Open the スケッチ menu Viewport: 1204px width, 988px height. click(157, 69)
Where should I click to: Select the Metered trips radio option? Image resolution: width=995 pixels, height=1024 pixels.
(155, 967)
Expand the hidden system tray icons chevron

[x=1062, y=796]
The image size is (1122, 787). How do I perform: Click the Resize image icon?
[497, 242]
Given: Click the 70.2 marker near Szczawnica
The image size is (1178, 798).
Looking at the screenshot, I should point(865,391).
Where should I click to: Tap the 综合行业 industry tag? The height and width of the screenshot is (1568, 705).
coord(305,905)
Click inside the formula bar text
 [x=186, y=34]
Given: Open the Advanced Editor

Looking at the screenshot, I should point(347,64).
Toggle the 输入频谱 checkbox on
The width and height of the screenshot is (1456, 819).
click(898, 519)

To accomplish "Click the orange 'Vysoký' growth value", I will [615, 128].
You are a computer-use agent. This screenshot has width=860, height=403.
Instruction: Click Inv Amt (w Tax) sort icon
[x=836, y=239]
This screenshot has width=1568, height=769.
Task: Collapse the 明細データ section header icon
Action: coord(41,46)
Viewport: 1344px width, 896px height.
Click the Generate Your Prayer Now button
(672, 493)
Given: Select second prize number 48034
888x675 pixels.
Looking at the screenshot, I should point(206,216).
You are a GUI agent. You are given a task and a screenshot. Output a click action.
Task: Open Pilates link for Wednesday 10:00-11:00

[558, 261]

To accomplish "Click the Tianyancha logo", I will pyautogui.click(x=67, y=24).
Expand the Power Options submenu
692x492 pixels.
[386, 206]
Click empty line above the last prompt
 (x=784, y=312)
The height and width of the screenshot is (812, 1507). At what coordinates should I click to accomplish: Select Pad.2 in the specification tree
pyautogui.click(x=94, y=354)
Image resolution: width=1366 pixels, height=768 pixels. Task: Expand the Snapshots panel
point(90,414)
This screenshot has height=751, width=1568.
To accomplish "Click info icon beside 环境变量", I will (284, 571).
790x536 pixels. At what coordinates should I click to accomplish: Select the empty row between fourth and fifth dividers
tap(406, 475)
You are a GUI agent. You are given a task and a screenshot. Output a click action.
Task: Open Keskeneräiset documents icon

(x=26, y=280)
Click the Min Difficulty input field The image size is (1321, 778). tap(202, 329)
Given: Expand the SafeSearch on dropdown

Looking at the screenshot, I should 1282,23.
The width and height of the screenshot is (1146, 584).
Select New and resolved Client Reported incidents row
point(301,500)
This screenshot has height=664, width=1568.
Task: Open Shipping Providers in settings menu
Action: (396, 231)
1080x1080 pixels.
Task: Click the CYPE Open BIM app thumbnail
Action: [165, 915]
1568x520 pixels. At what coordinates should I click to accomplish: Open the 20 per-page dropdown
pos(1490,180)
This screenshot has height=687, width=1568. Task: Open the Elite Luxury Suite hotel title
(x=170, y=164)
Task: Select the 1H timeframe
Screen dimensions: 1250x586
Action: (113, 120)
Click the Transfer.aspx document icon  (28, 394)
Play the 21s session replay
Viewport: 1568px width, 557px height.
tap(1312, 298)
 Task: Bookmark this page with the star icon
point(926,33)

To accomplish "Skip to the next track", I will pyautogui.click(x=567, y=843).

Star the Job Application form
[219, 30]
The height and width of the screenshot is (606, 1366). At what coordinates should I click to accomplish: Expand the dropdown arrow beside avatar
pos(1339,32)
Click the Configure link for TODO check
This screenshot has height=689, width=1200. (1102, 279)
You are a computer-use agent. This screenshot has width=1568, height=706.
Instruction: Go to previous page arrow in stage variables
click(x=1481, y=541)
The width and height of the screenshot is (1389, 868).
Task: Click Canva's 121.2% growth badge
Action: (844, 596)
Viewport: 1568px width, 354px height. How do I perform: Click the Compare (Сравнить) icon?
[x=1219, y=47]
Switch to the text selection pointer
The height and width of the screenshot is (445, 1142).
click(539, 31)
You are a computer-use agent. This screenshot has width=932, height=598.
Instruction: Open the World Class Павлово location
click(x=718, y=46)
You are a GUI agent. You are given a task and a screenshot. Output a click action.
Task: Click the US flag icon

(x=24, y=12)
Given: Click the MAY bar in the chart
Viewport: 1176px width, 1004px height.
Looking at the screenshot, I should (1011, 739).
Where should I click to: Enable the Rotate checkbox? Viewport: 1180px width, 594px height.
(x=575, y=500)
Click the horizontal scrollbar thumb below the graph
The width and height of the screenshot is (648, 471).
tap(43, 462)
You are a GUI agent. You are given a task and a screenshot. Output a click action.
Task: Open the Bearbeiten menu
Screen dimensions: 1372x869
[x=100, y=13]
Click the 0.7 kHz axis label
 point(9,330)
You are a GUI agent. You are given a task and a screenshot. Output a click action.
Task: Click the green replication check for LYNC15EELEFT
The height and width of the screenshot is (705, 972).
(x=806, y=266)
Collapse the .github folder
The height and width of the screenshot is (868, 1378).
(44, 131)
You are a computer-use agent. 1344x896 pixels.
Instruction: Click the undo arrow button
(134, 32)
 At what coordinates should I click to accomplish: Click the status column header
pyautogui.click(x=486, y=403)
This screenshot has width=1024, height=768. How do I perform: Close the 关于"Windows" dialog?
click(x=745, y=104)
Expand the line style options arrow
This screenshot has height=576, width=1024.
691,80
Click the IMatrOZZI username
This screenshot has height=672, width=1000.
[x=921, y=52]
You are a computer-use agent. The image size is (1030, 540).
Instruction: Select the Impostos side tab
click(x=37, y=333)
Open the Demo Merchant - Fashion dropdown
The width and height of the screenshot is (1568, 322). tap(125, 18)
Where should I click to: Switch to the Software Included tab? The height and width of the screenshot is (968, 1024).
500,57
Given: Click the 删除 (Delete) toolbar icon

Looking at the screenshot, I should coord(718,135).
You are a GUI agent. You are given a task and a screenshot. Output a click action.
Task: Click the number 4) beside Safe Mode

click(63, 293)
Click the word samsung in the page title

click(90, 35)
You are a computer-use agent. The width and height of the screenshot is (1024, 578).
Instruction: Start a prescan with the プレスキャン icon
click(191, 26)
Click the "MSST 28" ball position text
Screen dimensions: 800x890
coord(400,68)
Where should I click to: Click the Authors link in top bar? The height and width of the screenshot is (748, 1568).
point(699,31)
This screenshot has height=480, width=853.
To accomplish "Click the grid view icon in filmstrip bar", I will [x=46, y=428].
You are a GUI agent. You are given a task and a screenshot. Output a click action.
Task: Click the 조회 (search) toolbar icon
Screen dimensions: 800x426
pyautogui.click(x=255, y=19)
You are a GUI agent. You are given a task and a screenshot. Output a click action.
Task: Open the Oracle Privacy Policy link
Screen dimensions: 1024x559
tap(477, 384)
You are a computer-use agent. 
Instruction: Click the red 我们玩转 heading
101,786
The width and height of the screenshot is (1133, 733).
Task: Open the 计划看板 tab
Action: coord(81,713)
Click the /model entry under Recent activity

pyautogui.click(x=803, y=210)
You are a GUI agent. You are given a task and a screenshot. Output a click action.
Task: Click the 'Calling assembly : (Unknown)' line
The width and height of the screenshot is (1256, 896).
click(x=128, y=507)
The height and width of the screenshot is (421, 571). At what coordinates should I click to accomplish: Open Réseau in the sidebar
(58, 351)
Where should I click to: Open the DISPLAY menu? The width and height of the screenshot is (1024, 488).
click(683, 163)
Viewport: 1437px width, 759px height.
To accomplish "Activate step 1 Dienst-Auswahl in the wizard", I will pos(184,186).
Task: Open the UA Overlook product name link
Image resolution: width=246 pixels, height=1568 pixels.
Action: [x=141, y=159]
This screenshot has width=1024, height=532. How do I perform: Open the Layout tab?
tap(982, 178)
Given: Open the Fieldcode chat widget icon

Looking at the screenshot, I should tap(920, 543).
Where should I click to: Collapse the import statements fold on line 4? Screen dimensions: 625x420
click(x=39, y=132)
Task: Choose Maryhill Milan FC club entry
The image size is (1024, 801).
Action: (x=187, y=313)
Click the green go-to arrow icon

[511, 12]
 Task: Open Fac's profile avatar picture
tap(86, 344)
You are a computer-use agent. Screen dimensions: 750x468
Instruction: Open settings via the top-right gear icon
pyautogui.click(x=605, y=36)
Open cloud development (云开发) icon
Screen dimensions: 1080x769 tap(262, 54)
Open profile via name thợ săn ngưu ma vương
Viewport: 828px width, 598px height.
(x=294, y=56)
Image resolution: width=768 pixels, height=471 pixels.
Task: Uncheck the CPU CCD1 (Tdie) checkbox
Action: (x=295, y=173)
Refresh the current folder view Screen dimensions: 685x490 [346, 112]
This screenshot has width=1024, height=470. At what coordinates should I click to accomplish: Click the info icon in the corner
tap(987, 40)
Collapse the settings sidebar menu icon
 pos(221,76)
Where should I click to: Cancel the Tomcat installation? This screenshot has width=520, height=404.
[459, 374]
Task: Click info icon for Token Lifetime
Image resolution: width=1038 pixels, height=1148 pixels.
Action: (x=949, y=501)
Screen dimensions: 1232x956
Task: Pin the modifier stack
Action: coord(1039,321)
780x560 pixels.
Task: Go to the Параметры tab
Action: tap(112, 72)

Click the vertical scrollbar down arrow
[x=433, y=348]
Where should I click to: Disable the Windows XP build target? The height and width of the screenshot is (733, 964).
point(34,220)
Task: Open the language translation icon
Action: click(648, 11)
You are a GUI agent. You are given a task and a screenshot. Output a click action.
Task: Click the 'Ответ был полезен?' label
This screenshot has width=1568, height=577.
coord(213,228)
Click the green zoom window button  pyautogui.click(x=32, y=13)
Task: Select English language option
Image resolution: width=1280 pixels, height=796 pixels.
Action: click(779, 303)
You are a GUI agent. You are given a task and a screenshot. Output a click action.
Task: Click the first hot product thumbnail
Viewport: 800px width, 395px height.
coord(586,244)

::::::::

### Task requirements
Retype nothing except the lines from the line holding "Refresh the current" through the last line of the entries, both included.

### Response area
Refresh the current folder view Screen dimensions: 685x490 [346, 112]
This screenshot has width=1024, height=470. At what coordinates should I click to accomplish: Click the info icon in the corner
tap(987, 40)
Collapse the settings sidebar menu icon
 pos(221,76)
Where should I click to: Cancel the Tomcat installation? This screenshot has width=520, height=404.
[459, 374]
Task: Click info icon for Token Lifetime
Image resolution: width=1038 pixels, height=1148 pixels.
Action: (x=949, y=501)
Screen dimensions: 1232x956
Task: Pin the modifier stack
Action: coord(1039,321)
780x560 pixels.
Task: Go to the Параметры tab
Action: tap(112, 72)

Click the vertical scrollbar down arrow
[x=433, y=348]
Where should I click to: Disable the Windows XP build target? The height and width of the screenshot is (733, 964).
point(34,220)
Task: Open the language translation icon
Action: click(648, 11)
You are a GUI agent. You are given a task and a screenshot. Output a click action.
Task: Click the 'Ответ был полезен?' label
This screenshot has width=1568, height=577.
coord(213,228)
Click the green zoom window button  pyautogui.click(x=32, y=13)
Task: Select English language option
Image resolution: width=1280 pixels, height=796 pixels.
Action: click(779, 303)
You are a GUI agent. You are given a task and a screenshot. Output a click action.
Task: Click the first hot product thumbnail
Viewport: 800px width, 395px height.
coord(586,244)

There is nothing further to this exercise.